[Dataset extract]

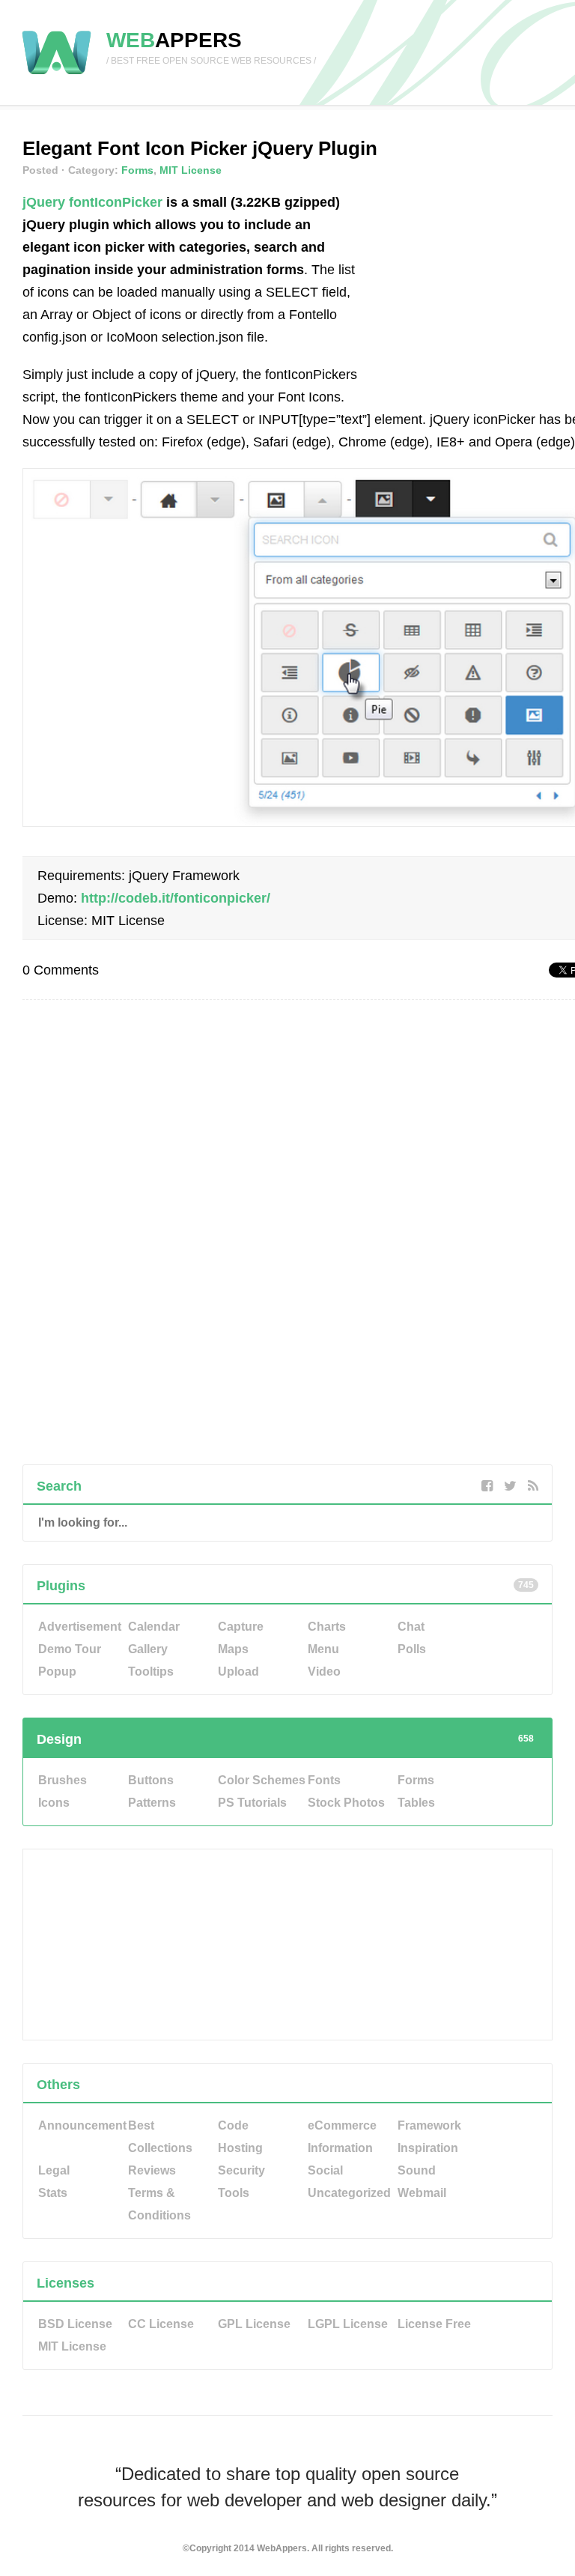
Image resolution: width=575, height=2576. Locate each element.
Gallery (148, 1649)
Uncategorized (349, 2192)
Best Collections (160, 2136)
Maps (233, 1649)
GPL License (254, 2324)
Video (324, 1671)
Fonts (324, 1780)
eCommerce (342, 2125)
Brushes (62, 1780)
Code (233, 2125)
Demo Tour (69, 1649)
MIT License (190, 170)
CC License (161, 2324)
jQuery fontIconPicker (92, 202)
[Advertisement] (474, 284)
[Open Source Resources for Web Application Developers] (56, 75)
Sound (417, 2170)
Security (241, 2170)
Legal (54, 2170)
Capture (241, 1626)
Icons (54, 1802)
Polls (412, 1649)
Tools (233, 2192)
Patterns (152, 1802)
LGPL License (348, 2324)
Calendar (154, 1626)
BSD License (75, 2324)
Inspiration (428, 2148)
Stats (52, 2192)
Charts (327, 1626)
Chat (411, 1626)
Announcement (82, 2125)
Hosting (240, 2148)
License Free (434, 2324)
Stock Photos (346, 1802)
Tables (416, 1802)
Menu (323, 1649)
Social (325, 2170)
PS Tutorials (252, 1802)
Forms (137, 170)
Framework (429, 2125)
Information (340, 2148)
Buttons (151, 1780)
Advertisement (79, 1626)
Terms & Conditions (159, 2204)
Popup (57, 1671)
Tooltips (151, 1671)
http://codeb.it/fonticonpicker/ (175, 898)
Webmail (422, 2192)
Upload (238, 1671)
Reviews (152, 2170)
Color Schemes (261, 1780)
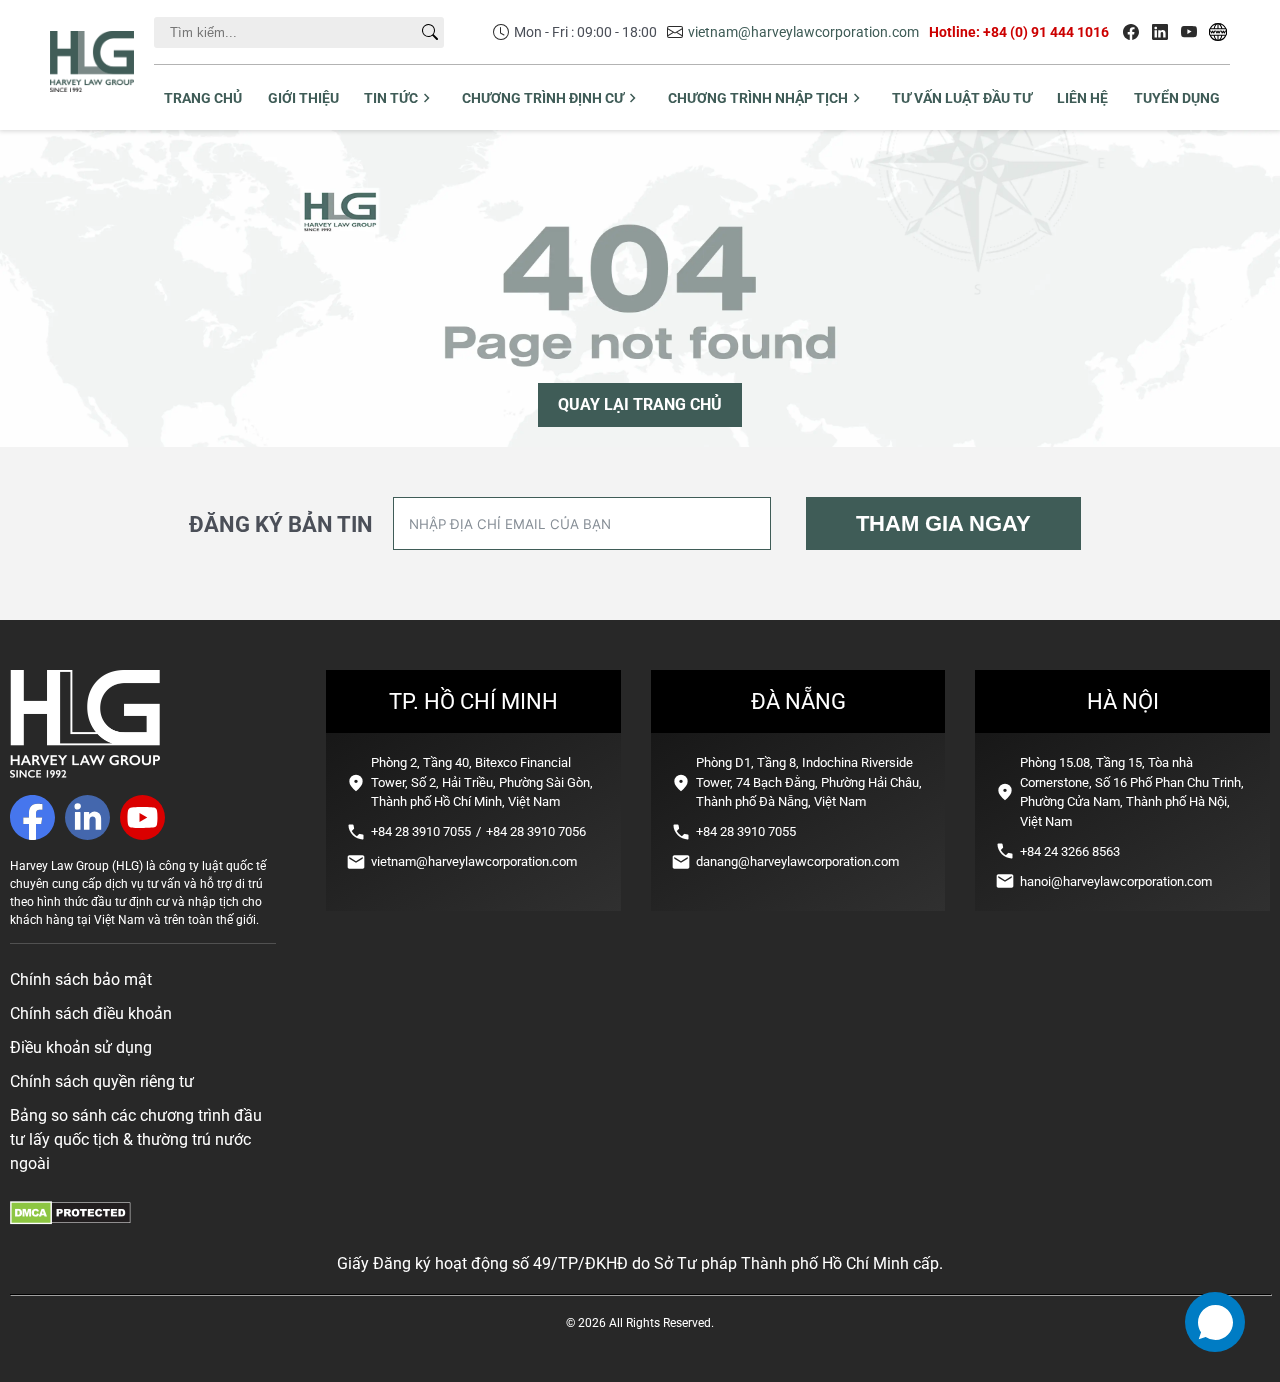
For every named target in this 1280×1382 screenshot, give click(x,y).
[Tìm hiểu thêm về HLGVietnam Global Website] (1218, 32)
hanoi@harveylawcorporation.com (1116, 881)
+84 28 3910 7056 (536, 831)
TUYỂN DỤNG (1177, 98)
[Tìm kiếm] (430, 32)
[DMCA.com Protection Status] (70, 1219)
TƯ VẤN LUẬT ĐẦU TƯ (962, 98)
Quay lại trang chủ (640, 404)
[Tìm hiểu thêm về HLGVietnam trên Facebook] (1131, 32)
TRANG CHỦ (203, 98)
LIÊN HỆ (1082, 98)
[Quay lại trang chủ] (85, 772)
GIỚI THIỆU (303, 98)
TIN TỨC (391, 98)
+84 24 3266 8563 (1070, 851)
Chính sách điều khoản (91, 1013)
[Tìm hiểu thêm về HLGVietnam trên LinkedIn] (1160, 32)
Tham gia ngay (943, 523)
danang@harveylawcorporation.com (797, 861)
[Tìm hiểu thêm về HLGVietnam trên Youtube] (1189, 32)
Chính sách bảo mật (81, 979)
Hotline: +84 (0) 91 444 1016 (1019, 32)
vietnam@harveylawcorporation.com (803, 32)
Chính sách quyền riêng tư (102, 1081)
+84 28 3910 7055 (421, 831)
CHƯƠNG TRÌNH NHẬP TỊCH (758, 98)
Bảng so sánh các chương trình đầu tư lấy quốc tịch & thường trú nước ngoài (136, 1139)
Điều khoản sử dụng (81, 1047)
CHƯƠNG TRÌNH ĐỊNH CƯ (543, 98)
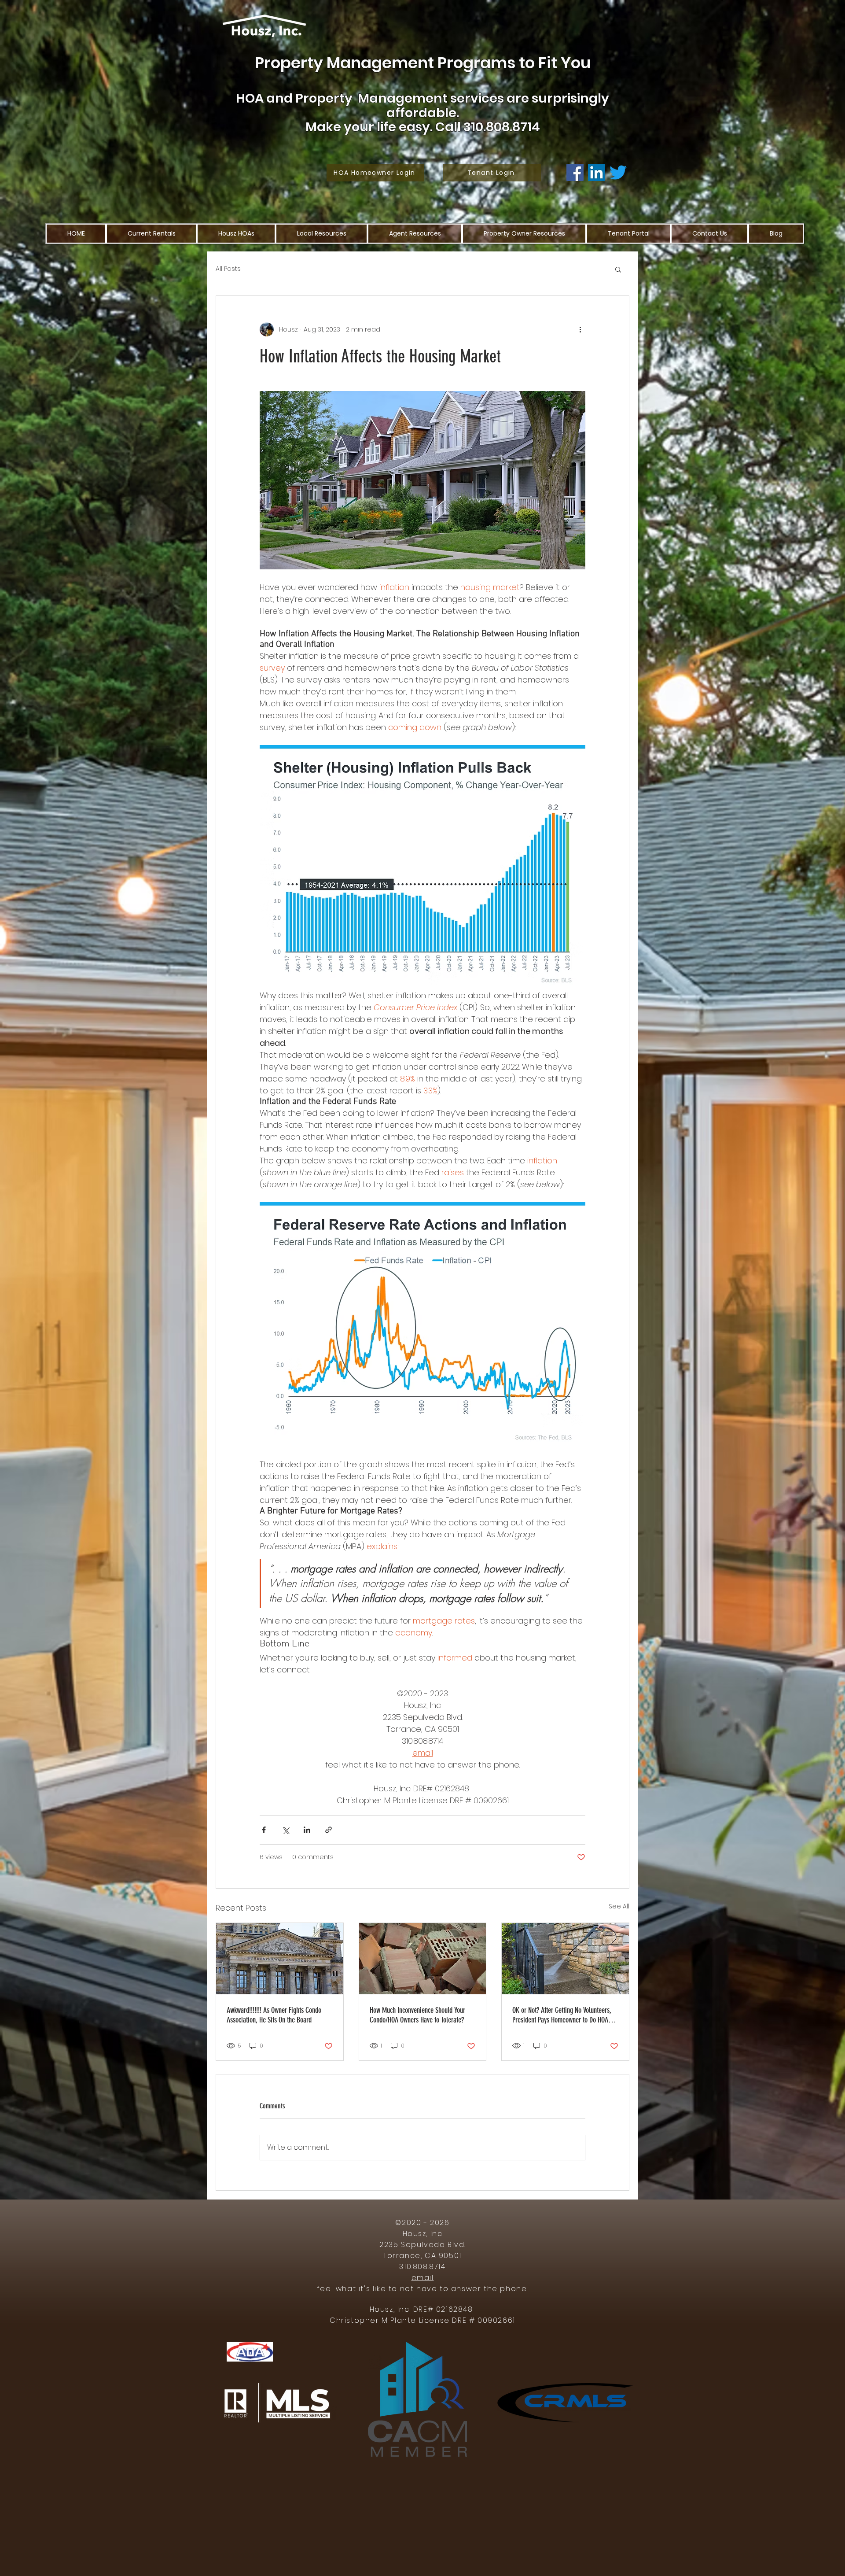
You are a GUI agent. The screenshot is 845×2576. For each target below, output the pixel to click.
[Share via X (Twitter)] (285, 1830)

[/Dataset extract]

• Your goal: Your task is to reproduce every record exactly while omitting the pictures.

• Expected output:
Image resolution: width=575, height=2576. Locate each element.
Gallery (148, 1649)
Uncategorized (349, 2192)
Best Collections (160, 2136)
Maps (233, 1649)
GPL License (254, 2324)
Video (324, 1671)
Fonts (324, 1780)
eCommerce (342, 2125)
Brushes (62, 1780)
Code (233, 2125)
Demo Tour (69, 1649)
MIT License (190, 170)
CC License (161, 2324)
jQuery fontIconPicker (92, 202)
[Advertisement] (474, 284)
[Open Source Resources for Web Application Developers] (56, 75)
Sound (417, 2170)
Security (241, 2170)
Legal (54, 2170)
Capture (241, 1626)
Icons (54, 1802)
Polls (412, 1649)
Tools (233, 2192)
Patterns (152, 1802)
LGPL License (348, 2324)
Calendar (154, 1626)
BSD License (75, 2324)
Inspiration (428, 2148)
Stats (52, 2192)
Charts (327, 1626)
Chat (411, 1626)
Announcement (82, 2125)
Hosting (240, 2148)
License Free (434, 2324)
Stock Photos (346, 1802)
Tables (416, 1802)
Menu (323, 1649)
Social (325, 2170)
PS Tutorials (252, 1802)
Forms (137, 170)
Framework (429, 2125)
Information (340, 2148)
Buttons (151, 1780)
Advertisement (79, 1626)
Terms & Conditions (159, 2204)
Popup (57, 1671)
Tooltips (151, 1671)
http://codeb.it/fonticonpicker/ (175, 898)
Webmail (422, 2192)
Upload (238, 1671)
Reviews (152, 2170)
Color Schemes (261, 1780)
For every named target in this 1280×1382 screenshot, give click(x,y).
[Tìm hiểu thêm về HLGVietnam Global Website] (1218, 32)
hanoi@harveylawcorporation.com (1116, 881)
+84 28 3910 7056 (536, 831)
TUYỂN DỤNG (1177, 98)
[Tìm kiếm] (430, 32)
[DMCA.com Protection Status] (70, 1219)
TƯ VẤN LUẬT ĐẦU TƯ (962, 98)
Quay lại trang chủ (640, 404)
[Tìm hiểu thêm về HLGVietnam trên Facebook] (1131, 32)
TRANG CHỦ (203, 98)
LIÊN HỆ (1082, 98)
[Quay lại trang chủ] (85, 772)
GIỚI THIỆU (303, 98)
TIN TỨC (391, 98)
+84 24 3266 8563 (1070, 851)
Chính sách điều khoản (91, 1013)
[Tìm hiểu thêm về HLGVietnam trên LinkedIn] (1160, 32)
Tham gia ngay (943, 523)
danang@harveylawcorporation.com (797, 861)
[Tìm hiểu thêm về HLGVietnam trên Youtube] (1189, 32)
Chính sách bảo mật (81, 979)
Hotline: +84 (0) 91 444 1016 (1019, 32)
vietnam@harveylawcorporation.com (803, 32)
Chính sách quyền riêng tư (102, 1081)
+84 28 3910 7055 (421, 831)
CHƯƠNG TRÌNH NHẬP TỊCH (758, 98)
Bảng so sánh các chương trình đầu tư lấy quốc tịch & thường trú nước ngoài (136, 1139)
Điều khoản sử dụng (81, 1047)
CHƯƠNG TRÌNH ĐỊNH CƯ (543, 98)
You are a GUI agent. The screenshot is 845×2576. For each target below, output the pixel to click.
[Share via X (Twitter)] (285, 1830)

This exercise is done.